### Short problem
Rescale the records below by rewriting every line in full, multiplying each coordinate in the answers by 1.2 and rounding to the nearest whole number, with halves rounded up. Leave the pictures out.

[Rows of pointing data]
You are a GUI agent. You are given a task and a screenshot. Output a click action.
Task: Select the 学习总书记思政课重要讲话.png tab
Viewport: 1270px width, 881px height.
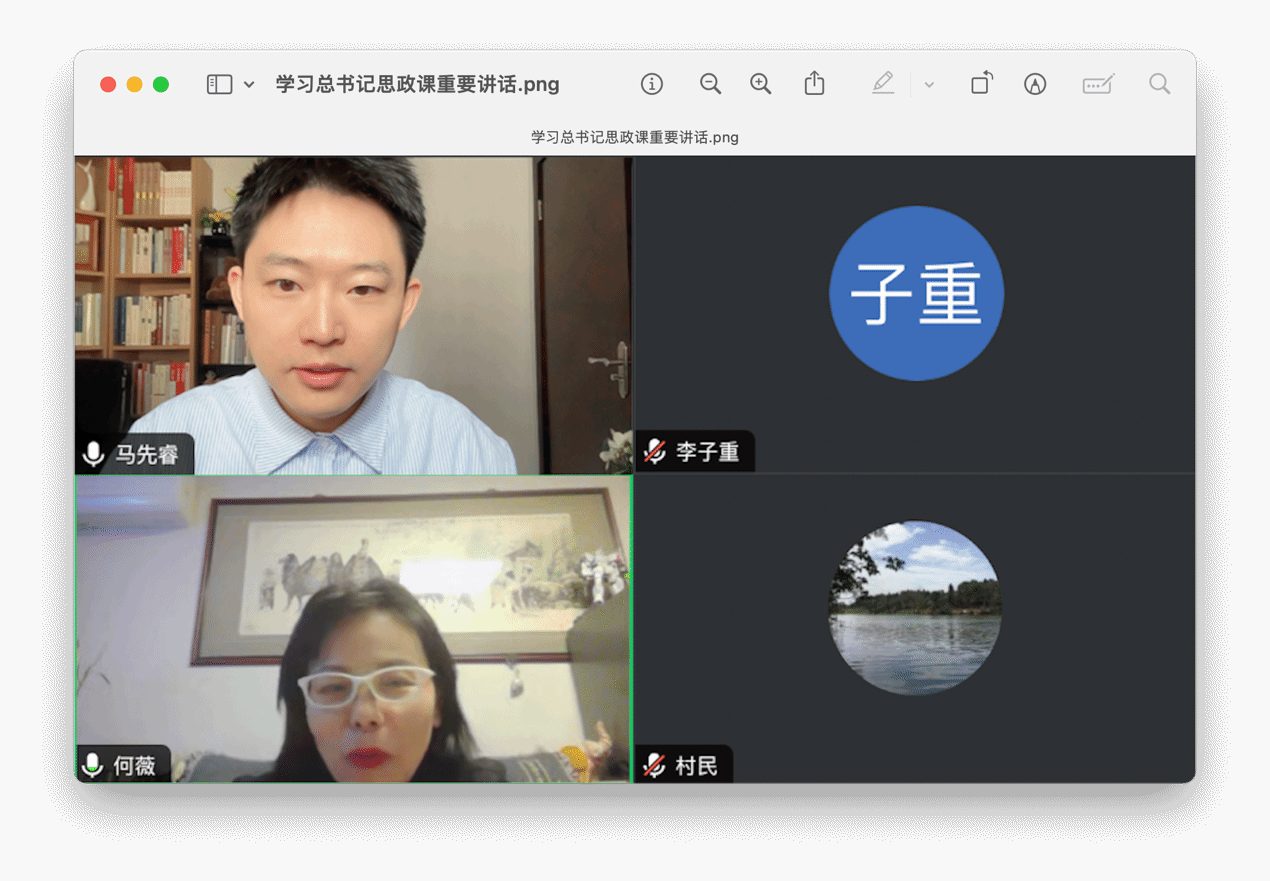pyautogui.click(x=635, y=137)
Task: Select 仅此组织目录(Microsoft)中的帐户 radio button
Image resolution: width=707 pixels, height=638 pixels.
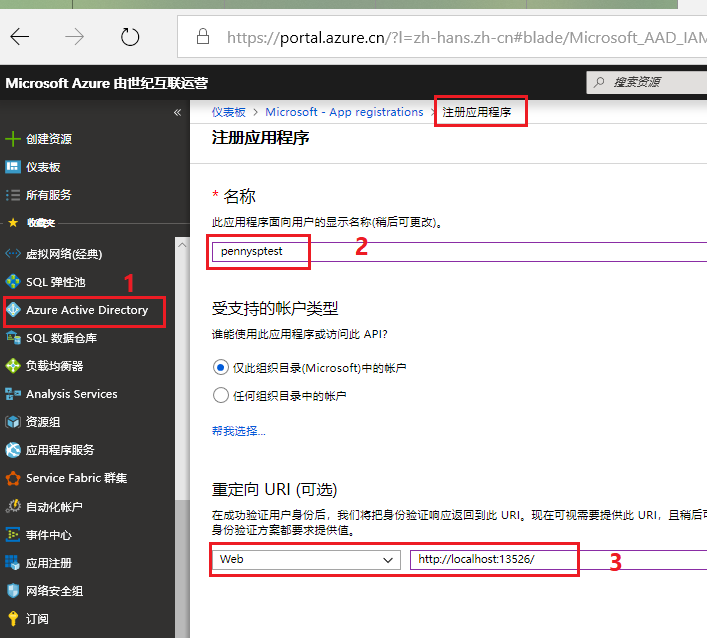Action: (221, 367)
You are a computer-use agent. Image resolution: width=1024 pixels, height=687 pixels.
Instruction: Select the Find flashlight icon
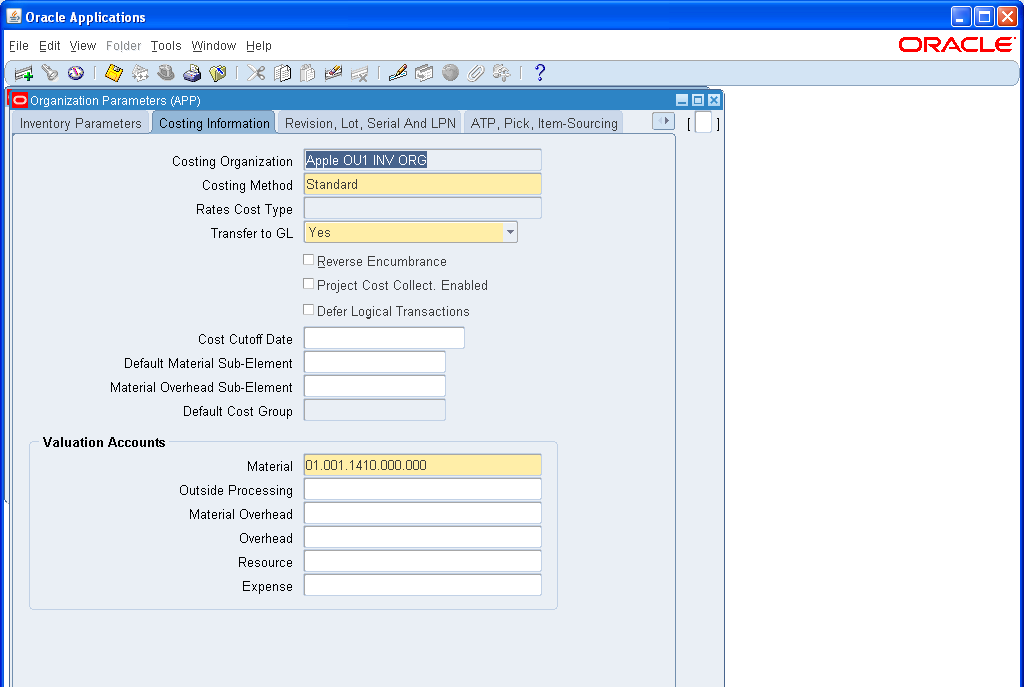pos(50,72)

### Answer to the task
You are a GUI agent. You are given a task and a screenshot. Output a click action.
Task: Select the 学习总书记思政课重要讲话.png tab
Viewport: 1270px width, 881px height.
pyautogui.click(x=762, y=164)
Task: Select 仅此组织目录(Microsoft)中的帐户 radio button
Image resolution: width=707 pixels, height=638 pixels.
Action: (265, 440)
You are a computer-use agent. Image resolution: width=1024 pixels, height=687 pixels.
Instruction: Select the Find flashlight icon
pos(60,86)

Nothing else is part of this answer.